"""

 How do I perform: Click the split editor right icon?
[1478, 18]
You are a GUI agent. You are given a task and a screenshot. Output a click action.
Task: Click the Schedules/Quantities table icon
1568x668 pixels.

"""

- Task prompt: Could you reproduce the lines above, from the one that holds "You are a GUI" through the last, exactly as they stand?

- The answer:
You are a GUI agent. You are given a task and a screenshot. Output a click action.
Task: Click the Schedules/Quantities table icon
1568x668 pixels.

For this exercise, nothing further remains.